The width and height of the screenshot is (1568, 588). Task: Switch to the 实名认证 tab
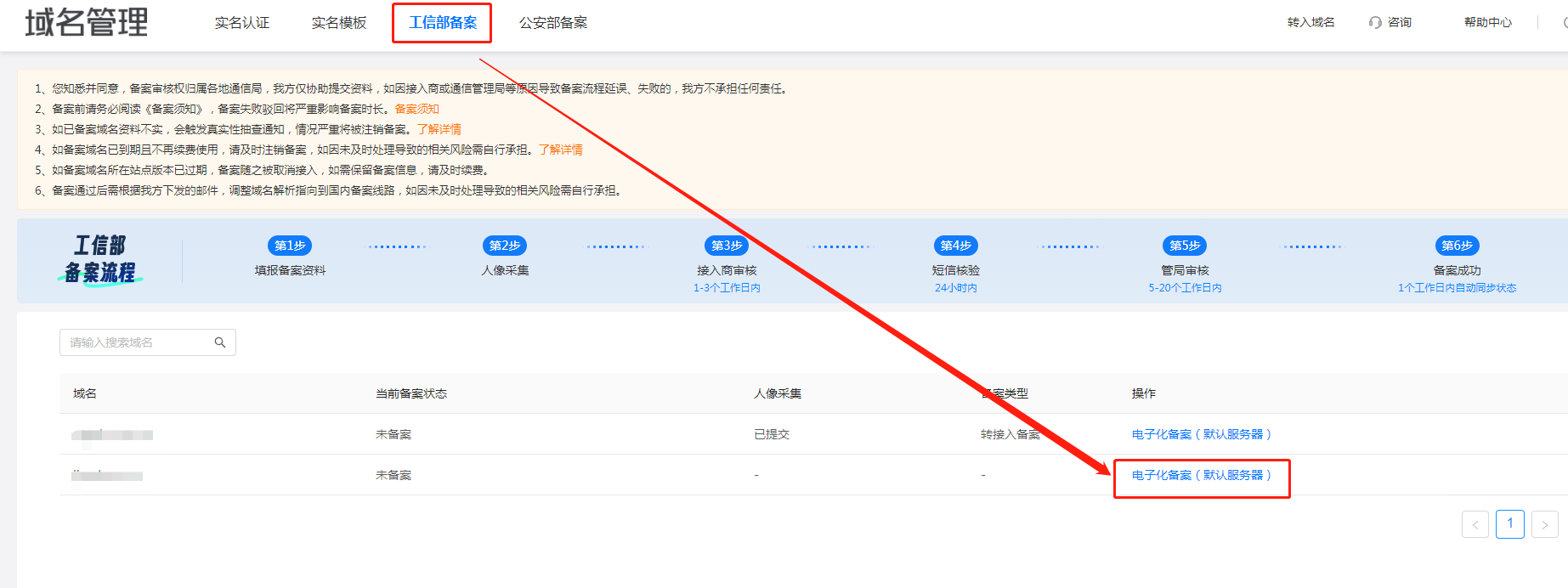click(242, 23)
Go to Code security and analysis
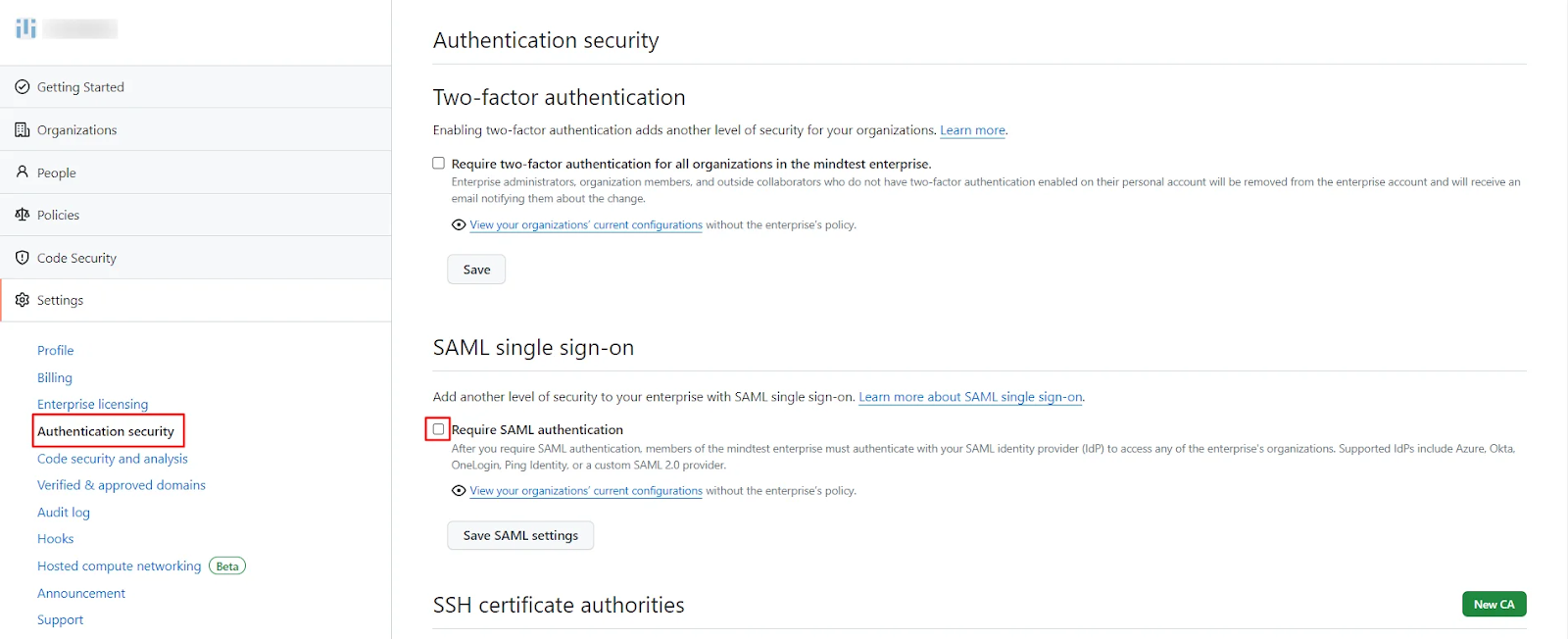Screen dimensions: 1568x639 click(x=113, y=459)
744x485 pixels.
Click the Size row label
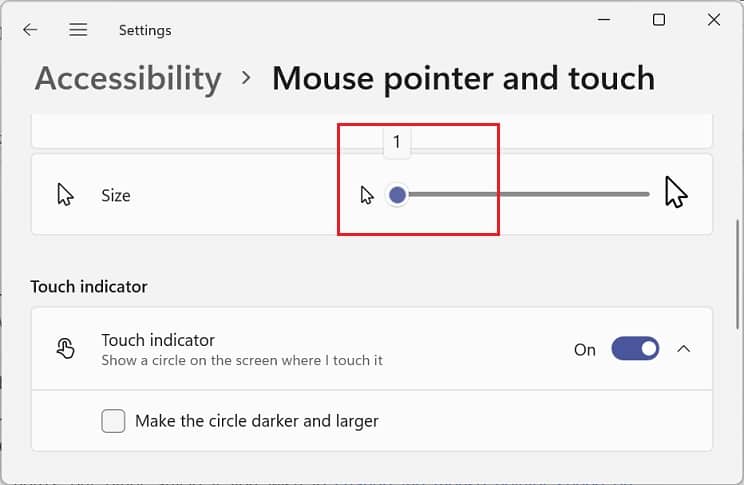coord(116,196)
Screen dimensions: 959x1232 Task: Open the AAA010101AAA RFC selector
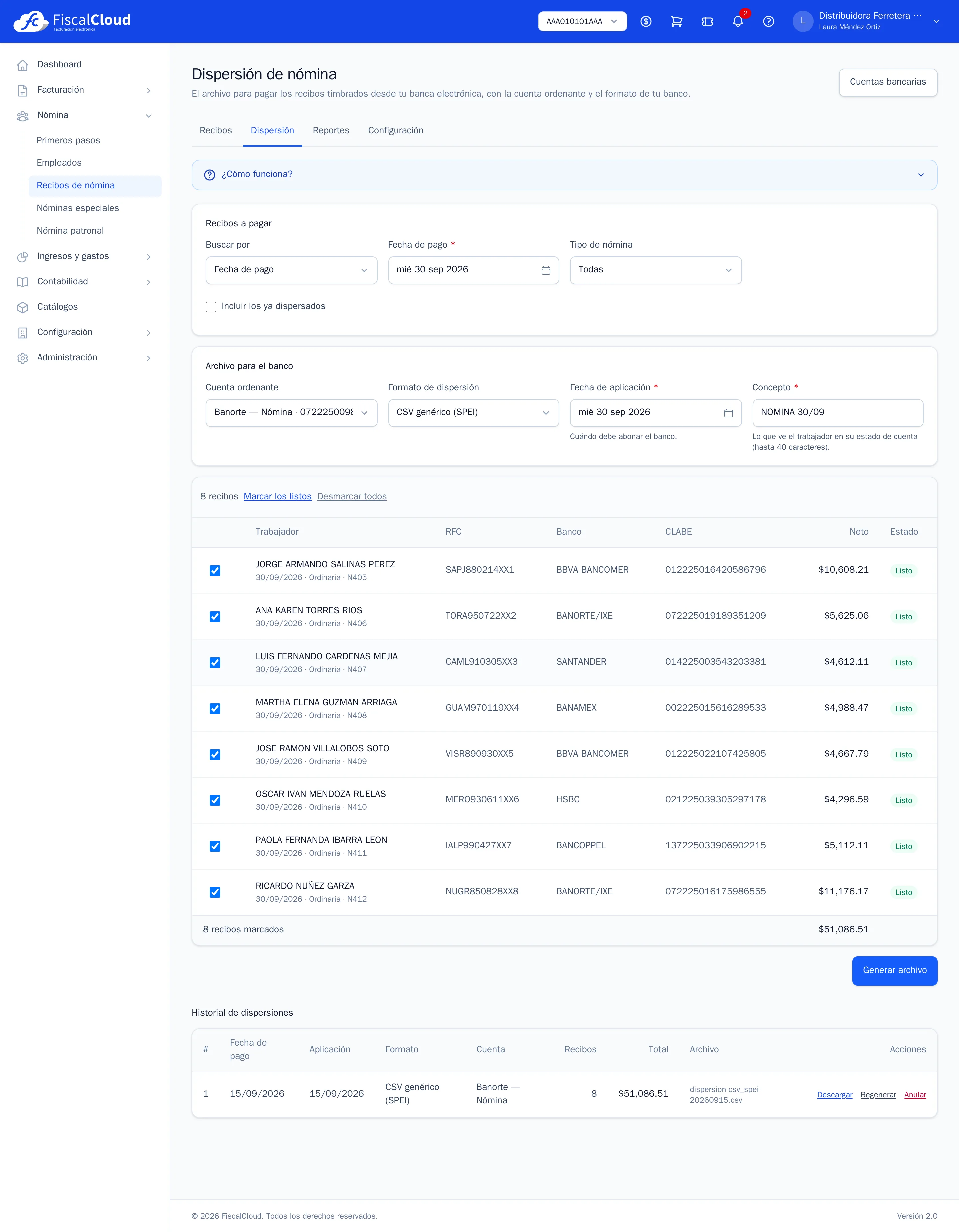(x=582, y=21)
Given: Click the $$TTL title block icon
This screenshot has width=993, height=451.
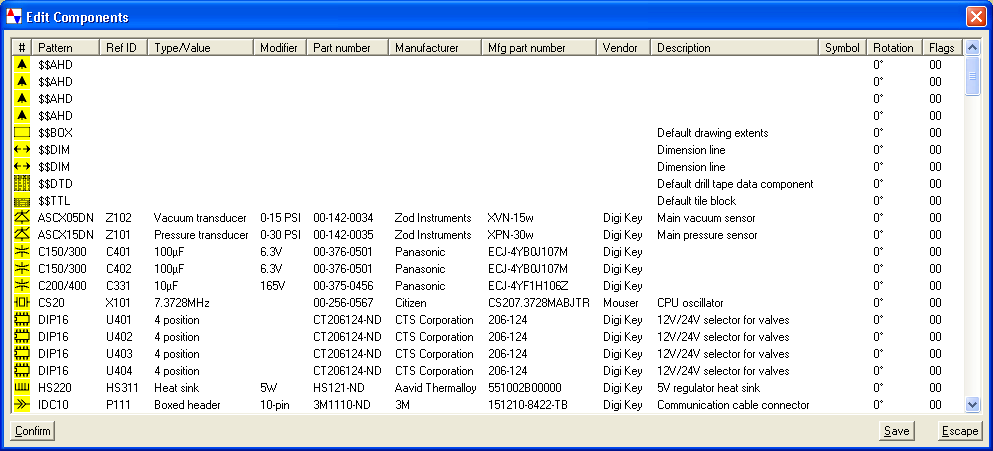Looking at the screenshot, I should (x=22, y=201).
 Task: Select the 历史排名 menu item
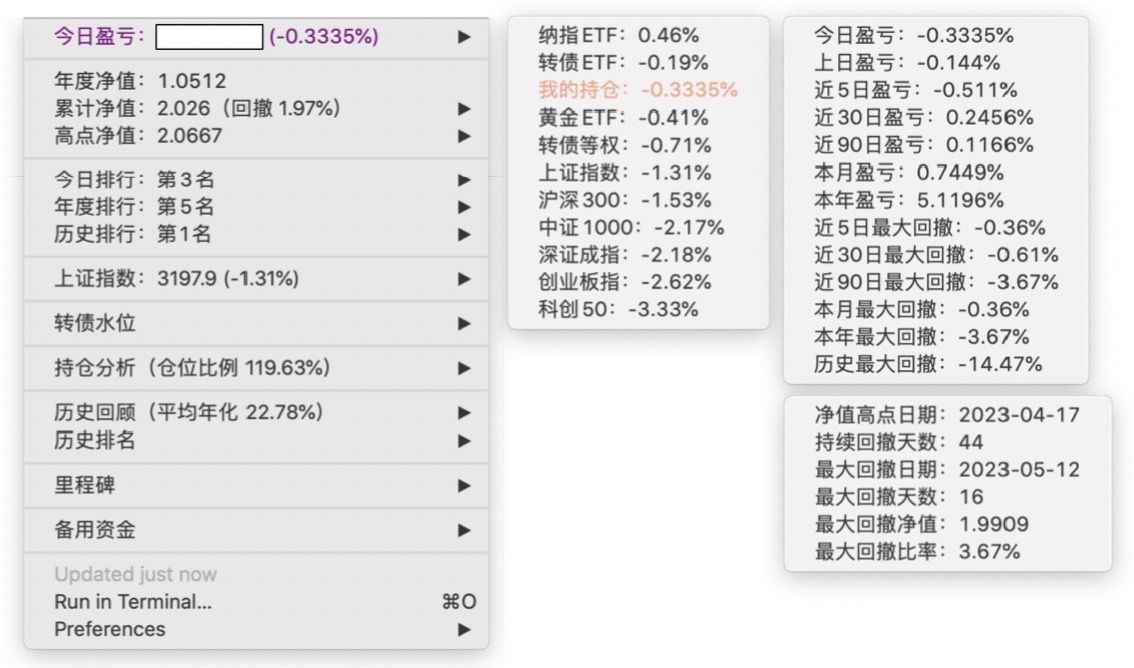[x=95, y=440]
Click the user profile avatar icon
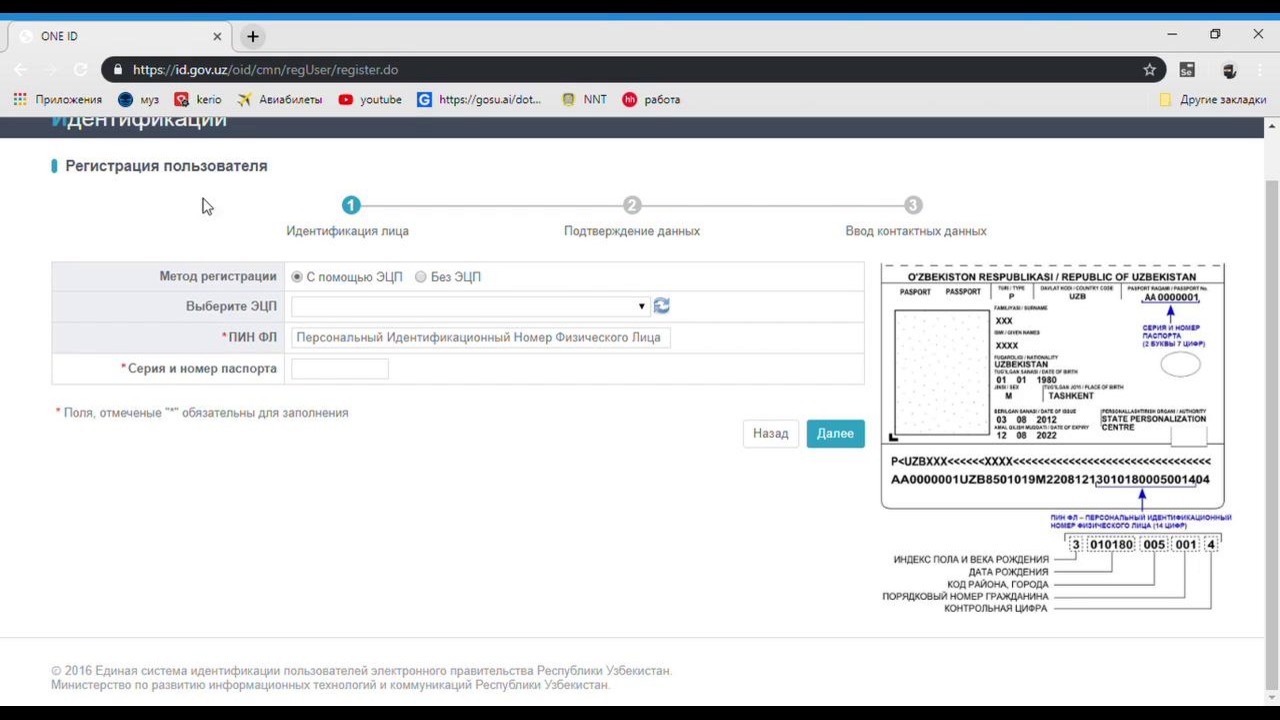1280x720 pixels. coord(1229,70)
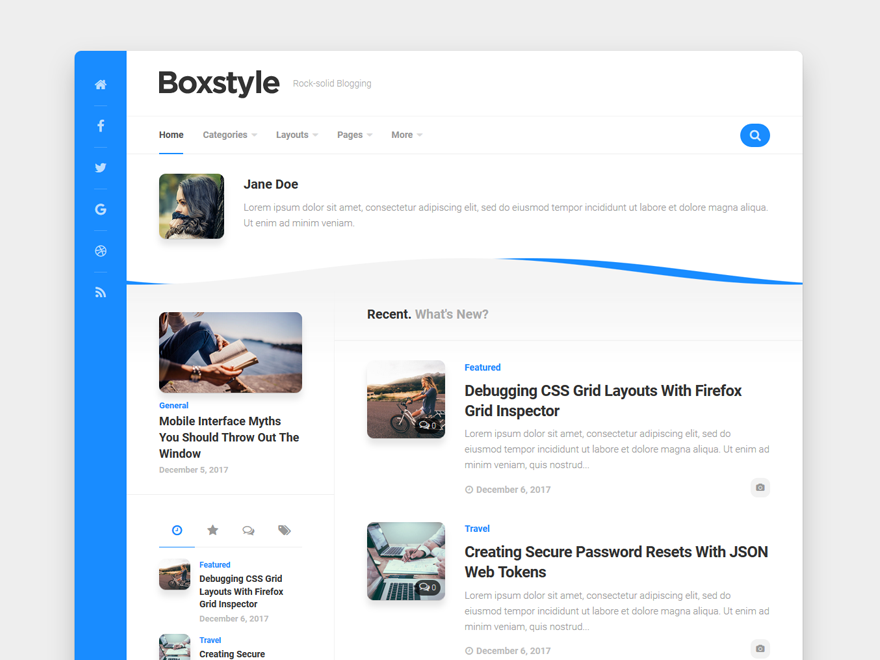Click the comment count badge on the bike thumbnail
Screen dimensions: 880x660
(428, 424)
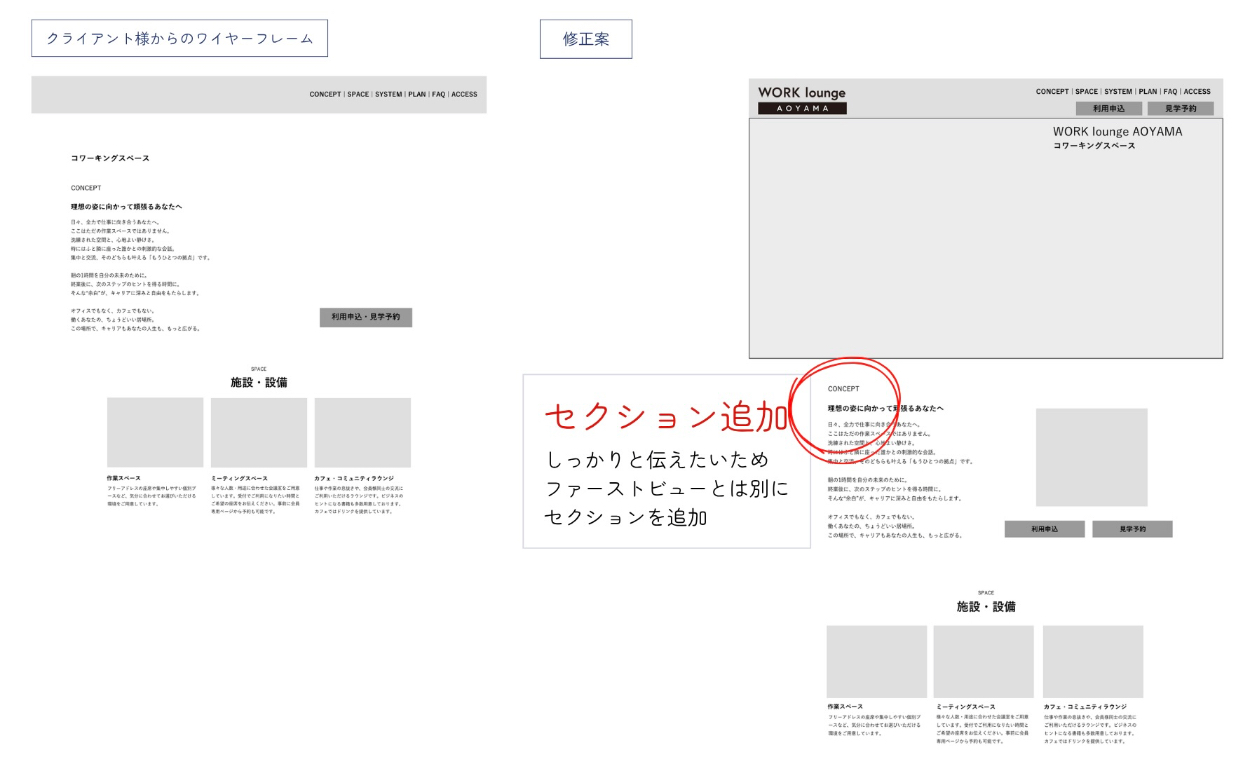Click the WORK lounge AOYAMA hero title text
This screenshot has width=1250, height=757.
pos(1117,132)
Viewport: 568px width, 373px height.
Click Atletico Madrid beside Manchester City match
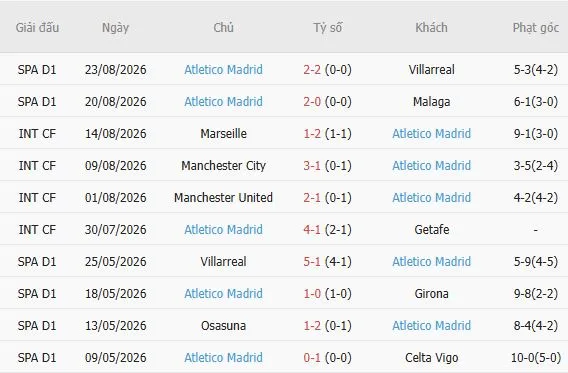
---*---
■ **Work to complete**
Begin at the line that contains "Viewport: 568px width, 373px height." and transcribe every line through the end of the listing, exactly as written. Omit the pictures.

■ **Completed task**
Viewport: 568px width, 373px height.
Click Atletico Madrid beside Manchester City match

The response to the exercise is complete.